- [TASK MATERIAL]

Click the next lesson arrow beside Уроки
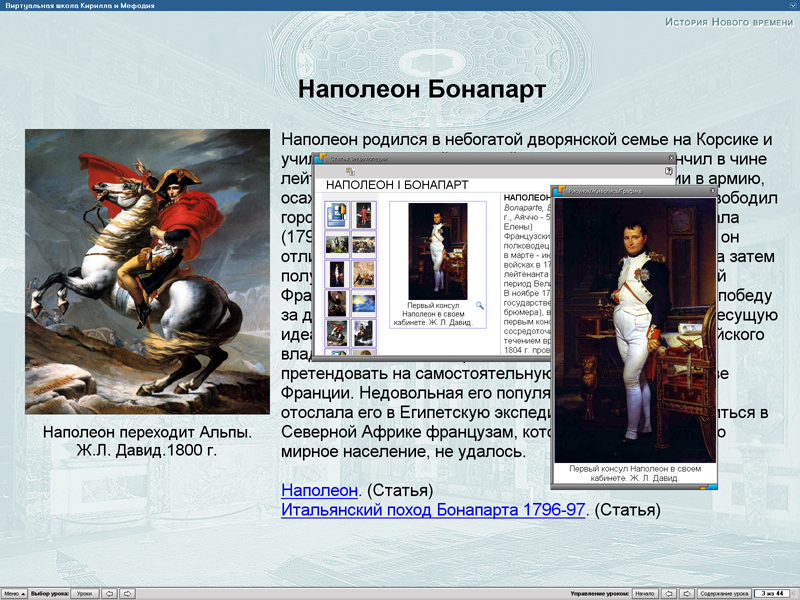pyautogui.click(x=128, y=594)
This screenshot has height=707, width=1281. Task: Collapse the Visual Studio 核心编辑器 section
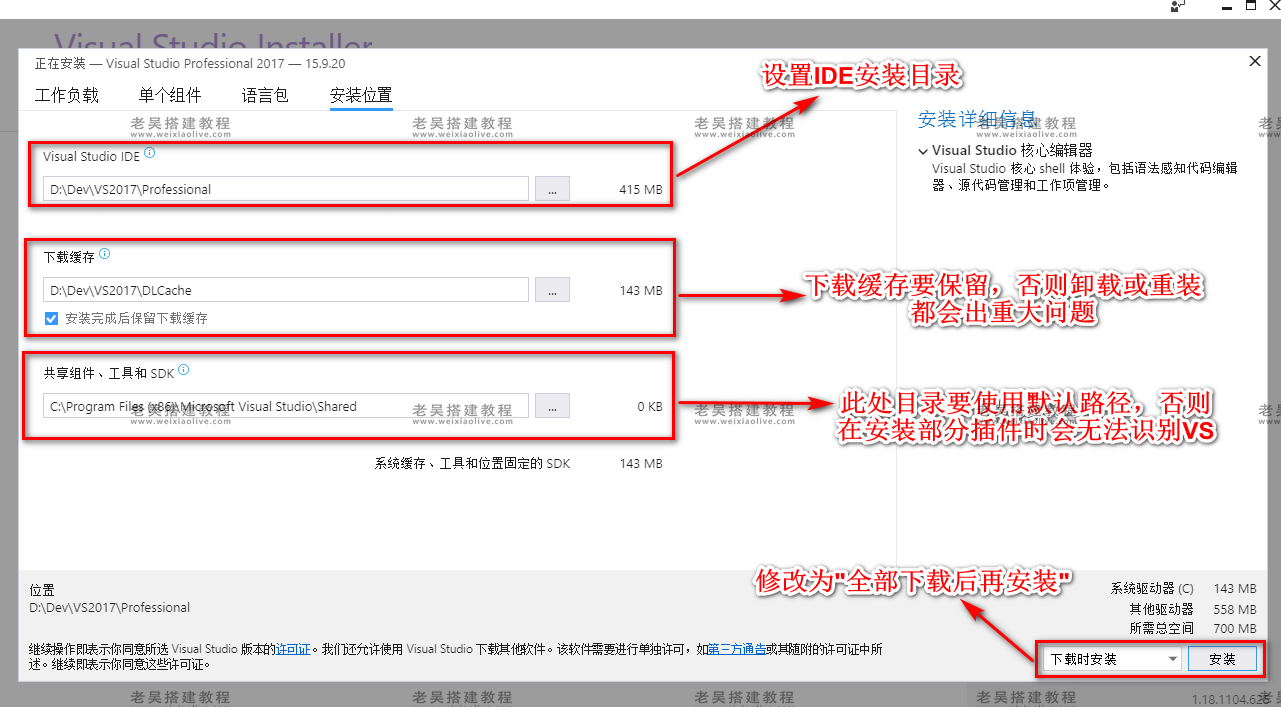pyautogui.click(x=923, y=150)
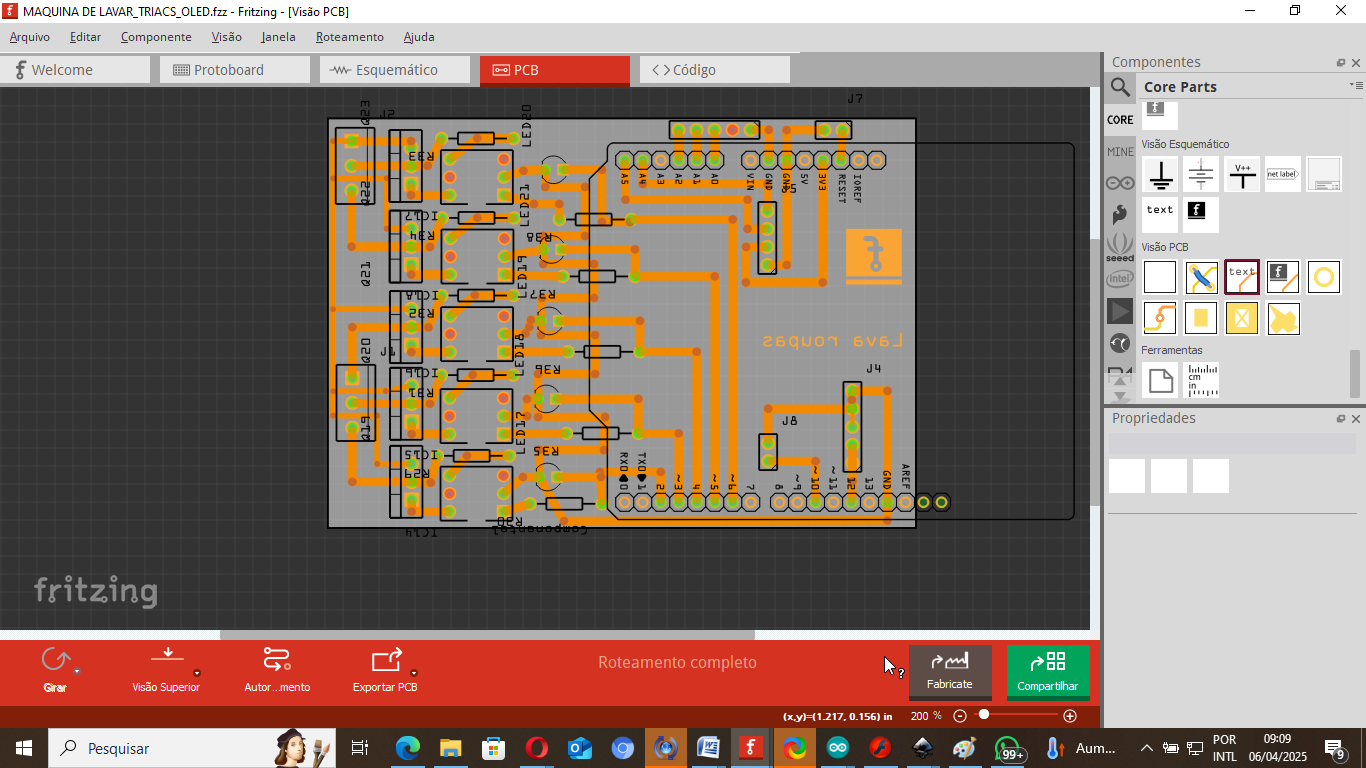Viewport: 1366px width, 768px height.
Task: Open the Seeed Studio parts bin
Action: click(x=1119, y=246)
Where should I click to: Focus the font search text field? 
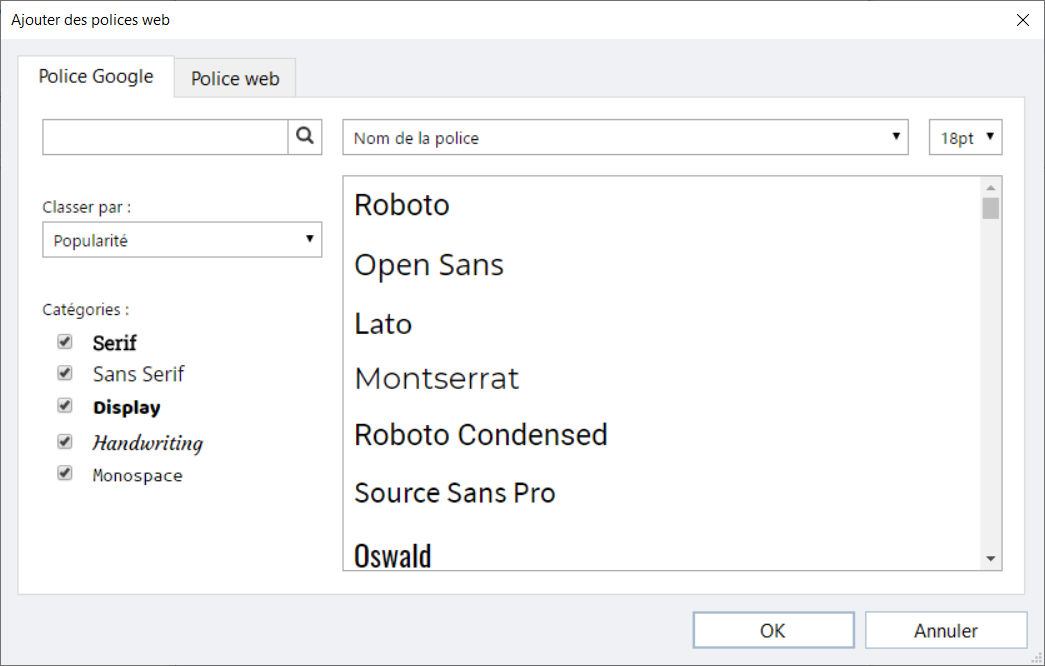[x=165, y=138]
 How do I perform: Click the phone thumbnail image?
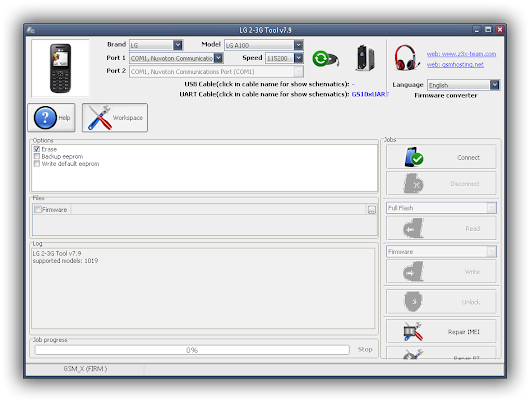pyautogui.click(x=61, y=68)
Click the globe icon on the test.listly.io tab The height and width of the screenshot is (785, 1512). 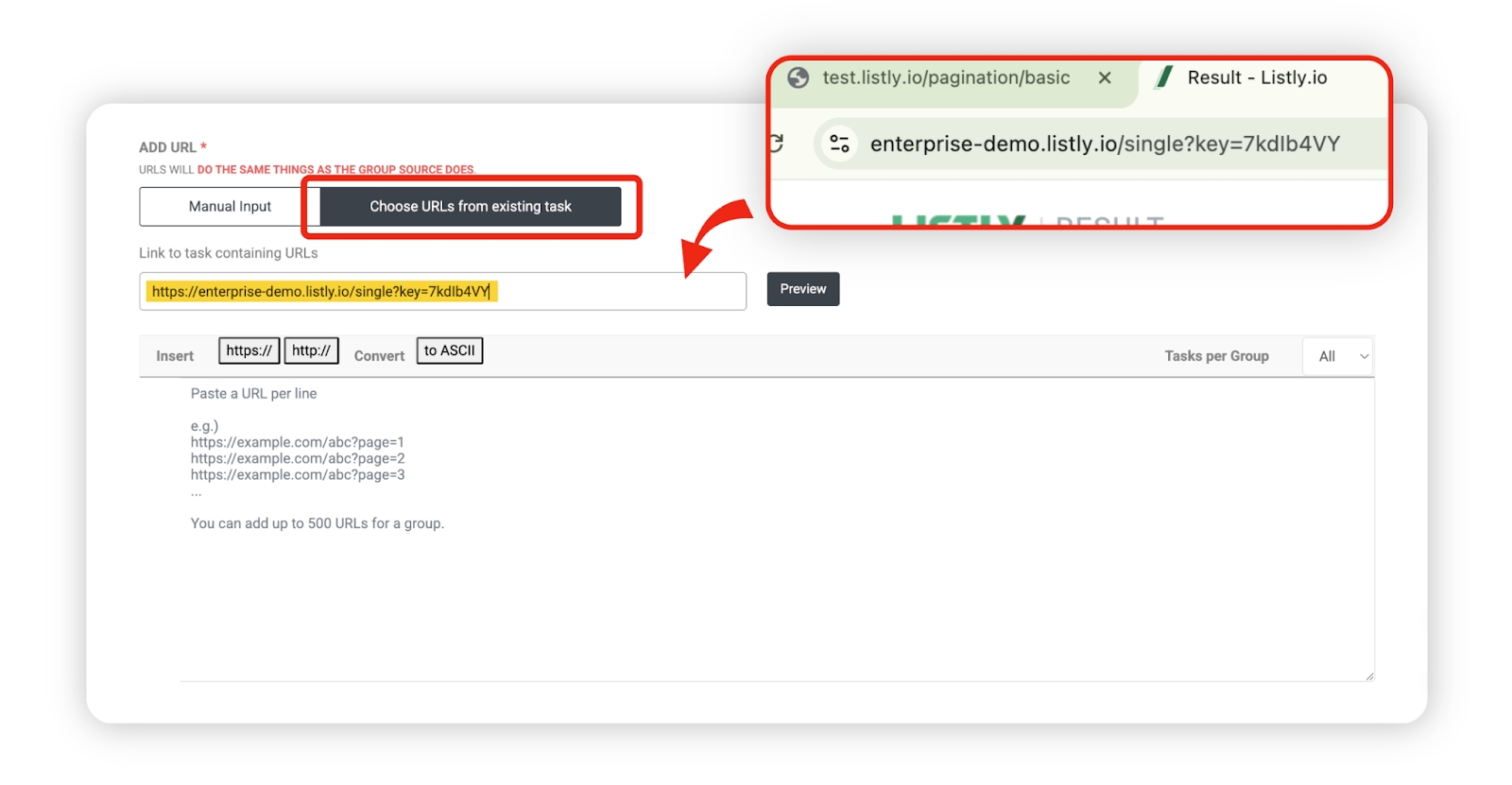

- [PROMPT] One exact copy of the data is required, and it should hold no pictures.

- [ANSWER TO THIS EXERCISE]
Click the next lesson arrow beside Уроки
pyautogui.click(x=128, y=594)
This screenshot has height=707, width=1281. Task: Collapse the Visual Studio 核心编辑器 section
pyautogui.click(x=923, y=150)
Viewport: 1366px width, 768px height.
Task: Open the Seeed Studio parts bin
Action: click(x=1119, y=246)
Where should I click to: Focus the font search text field? 
[x=165, y=138]
 How do I perform: Click the phone thumbnail image?
pyautogui.click(x=61, y=68)
Click the globe icon on the test.listly.io tab The height and width of the screenshot is (785, 1512). 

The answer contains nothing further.